Retailers worked with their marketing and IT departments in a combined fashion to remove “customer pain points” across channels. This increased order value and items per order, because customers sifted through fewer webpages and spent less time processing orders.
Marketing and psychology alike will become more influential than the IT department by 2017, says Gartner, as marketing influences more spending decisions.
“We agree with IBM’s vision of bridging the gap between the CMO and the CIO to better market to and reach our customers,” said Shop.ca president Trevor Newell. “Physically, our CMO and CIO sit in the same office, allowing us the agility to quickly adapt to the needs of our customers. Our business is driven by our technological advancements and this relationship is critical to our ability to drive demand and market to our customers, across all channels including online, mobile and social.”

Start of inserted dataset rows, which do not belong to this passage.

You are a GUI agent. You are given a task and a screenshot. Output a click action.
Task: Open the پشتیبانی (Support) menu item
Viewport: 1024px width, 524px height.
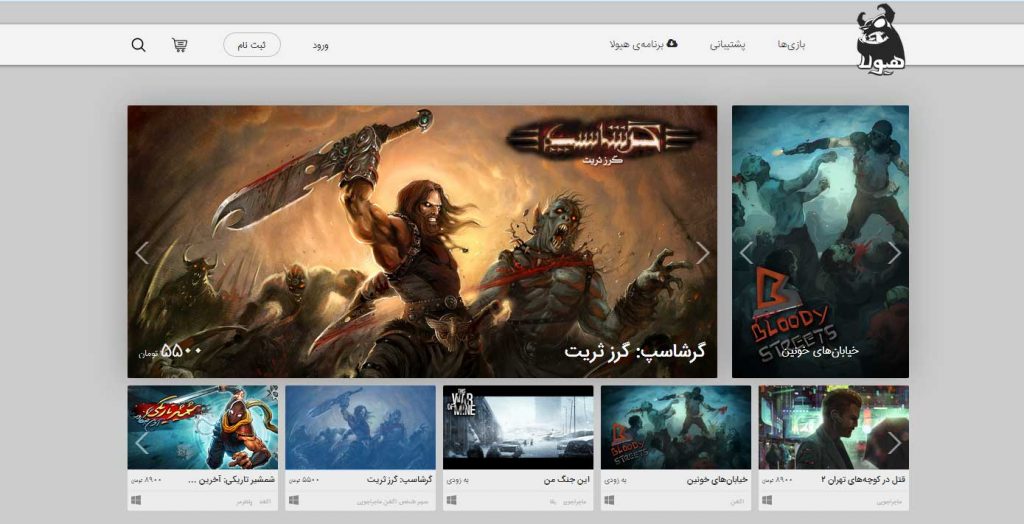pyautogui.click(x=728, y=45)
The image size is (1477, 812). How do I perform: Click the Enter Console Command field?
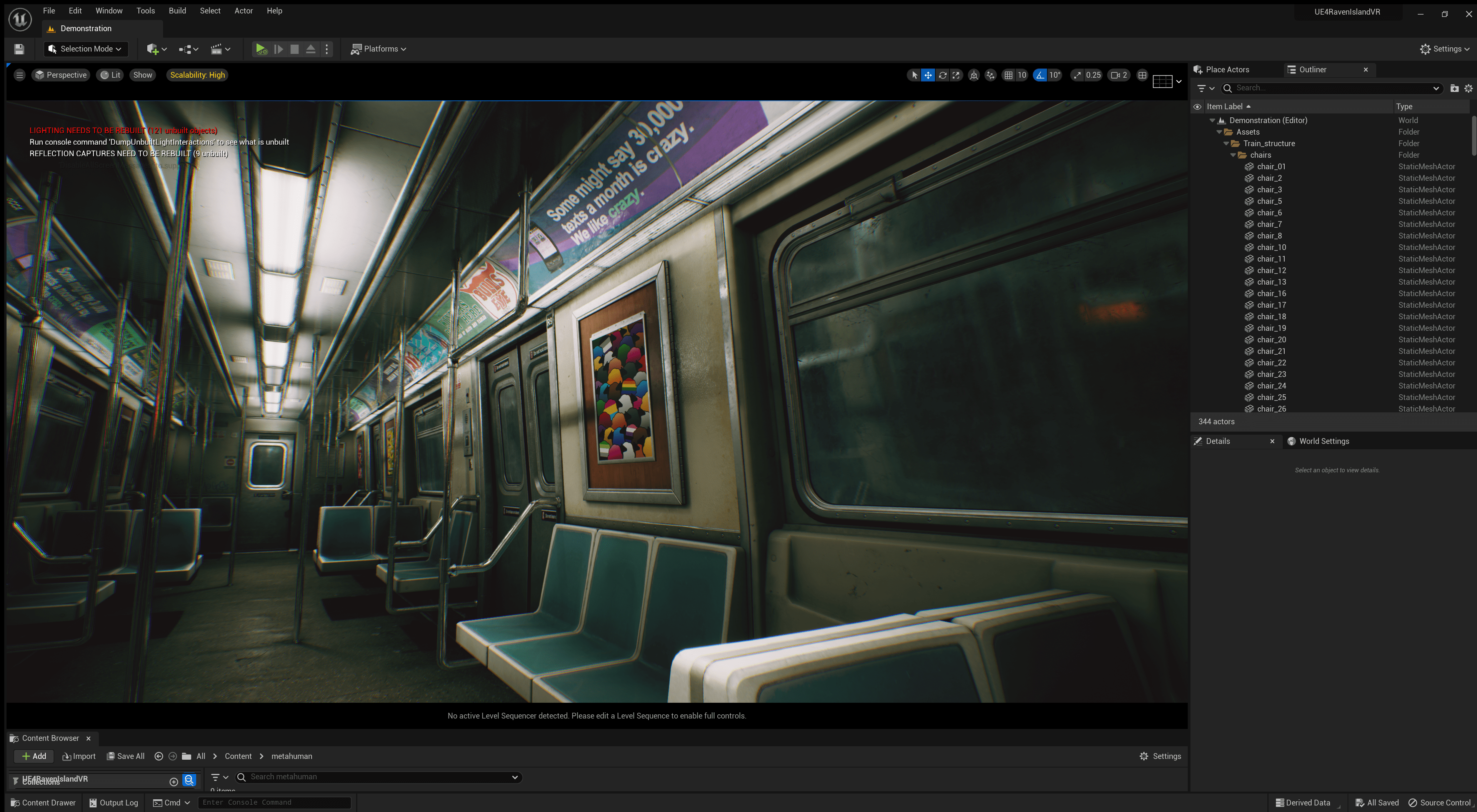pos(274,802)
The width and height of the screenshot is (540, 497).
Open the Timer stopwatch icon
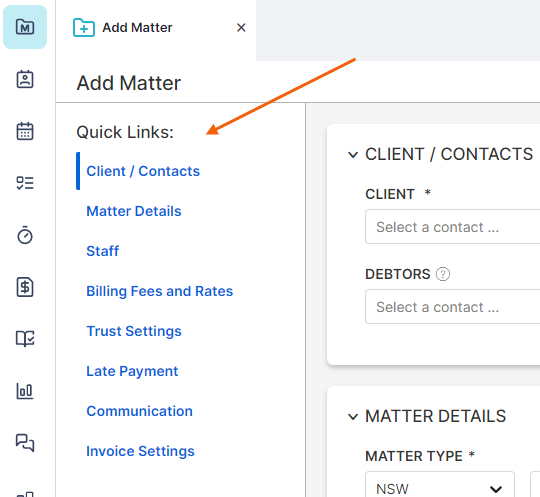(25, 235)
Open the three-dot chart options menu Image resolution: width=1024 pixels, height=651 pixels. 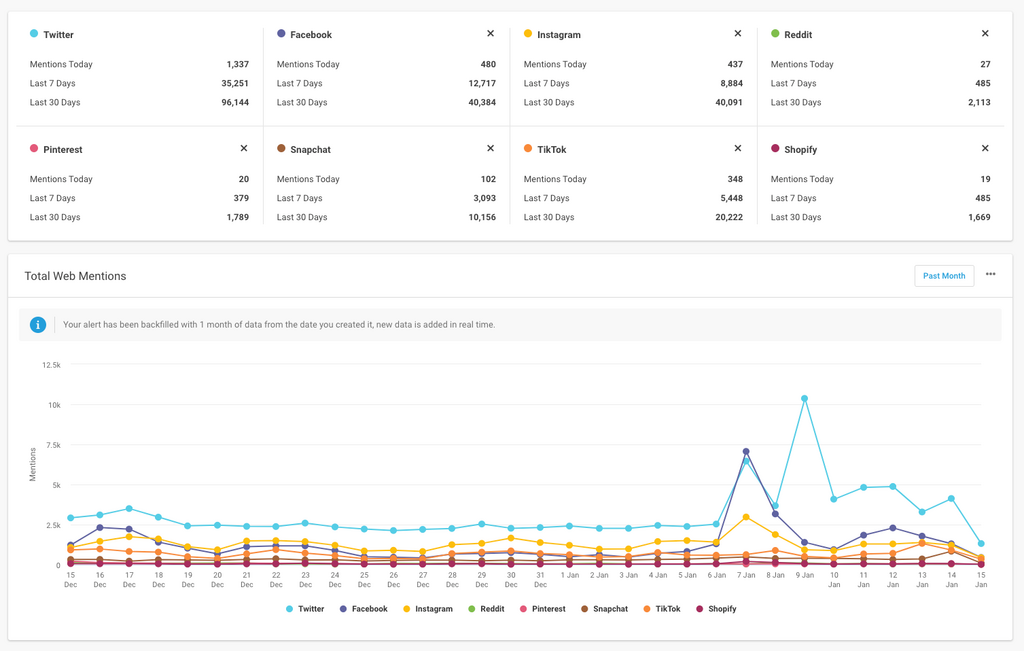[990, 275]
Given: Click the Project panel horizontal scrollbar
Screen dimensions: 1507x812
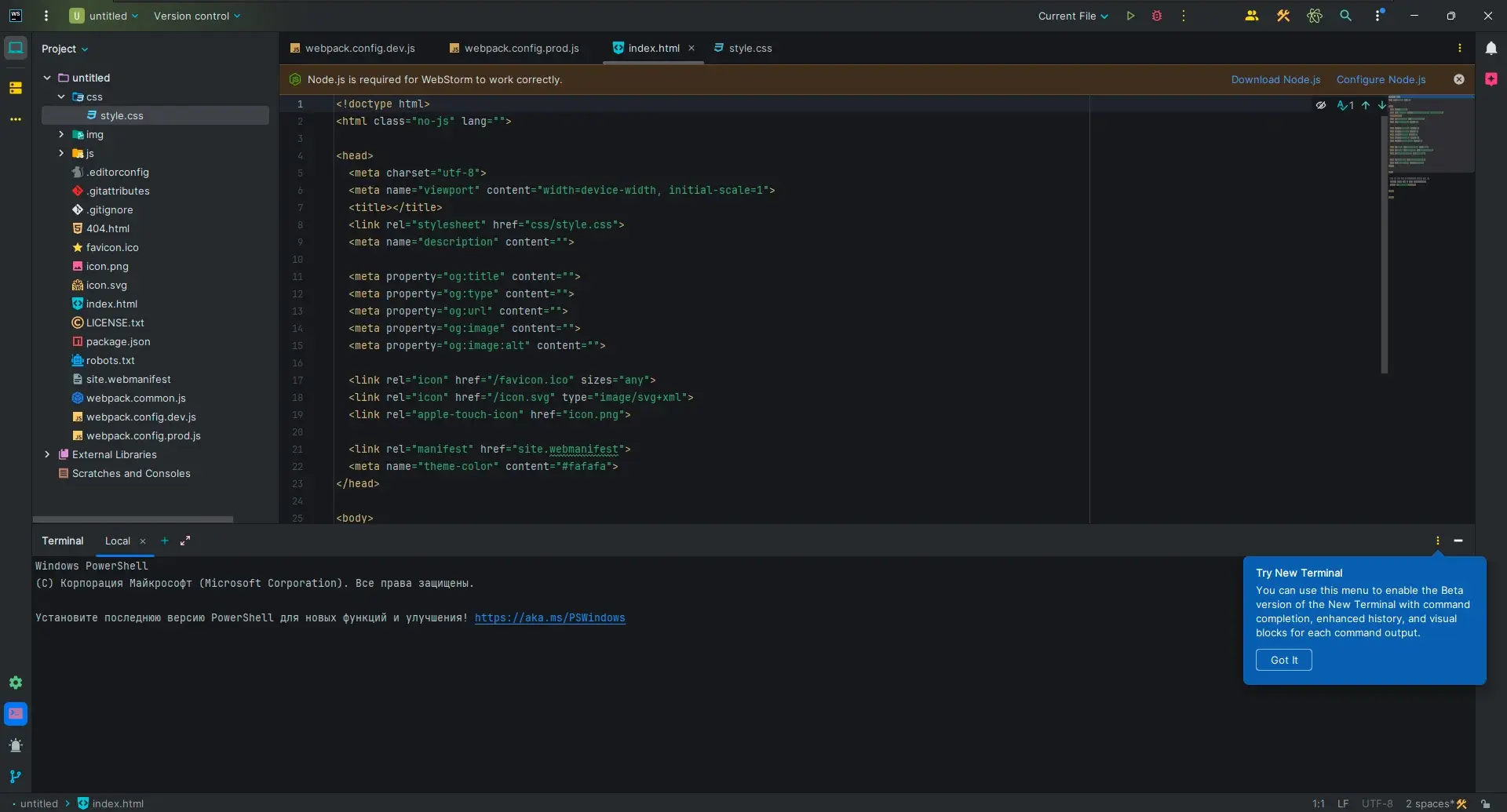Looking at the screenshot, I should point(133,519).
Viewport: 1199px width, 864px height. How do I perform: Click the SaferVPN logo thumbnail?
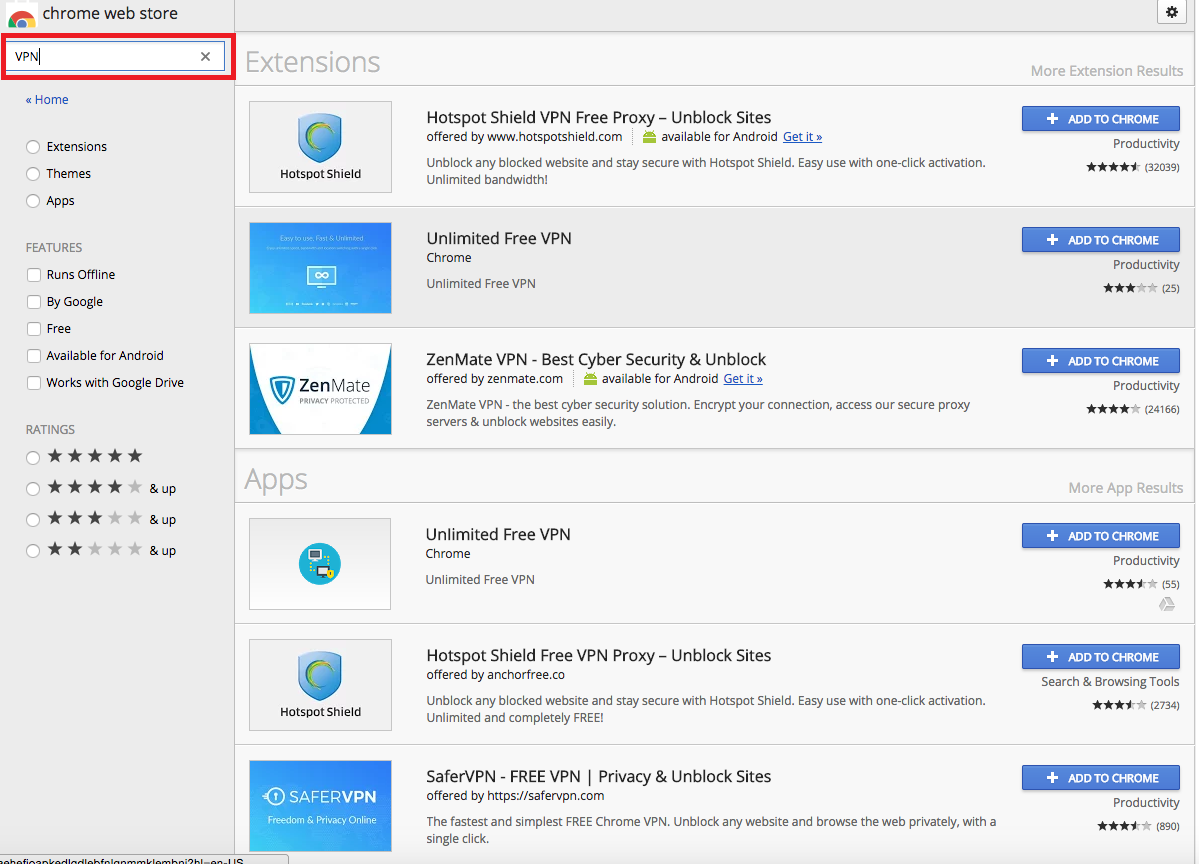[320, 806]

82% of the 1,700 surveyed in IBM’s CMO survey said they plan to increase their use of social media over the next three to five years. 48% of marketers who felt there were to be high or high levels of complexity in their job over the next five years believed they were prepared to deal with it.
Despite mobile’s growth some retail marketers have struggled with the medium. IBM’s Riegel suggests reimagining the customer or client experience, as mobile requires the entire business to be transformed. It’s not about just turning your webpage mobile friendly or building a mobile app. The chief marketing officer and the chief information officer need to work together. It is not a technology or marketing project, but rather one driven across the business, that will succeed.
Last year, IBM Canada announced they had put together the largest team of mathematicians in the world, geared towards understanding the web’s data.
An organization-wide approach to mobile, combined with data science and marketing collaboration can be the start of success in the presently lagging field of Canadian mobile commerce.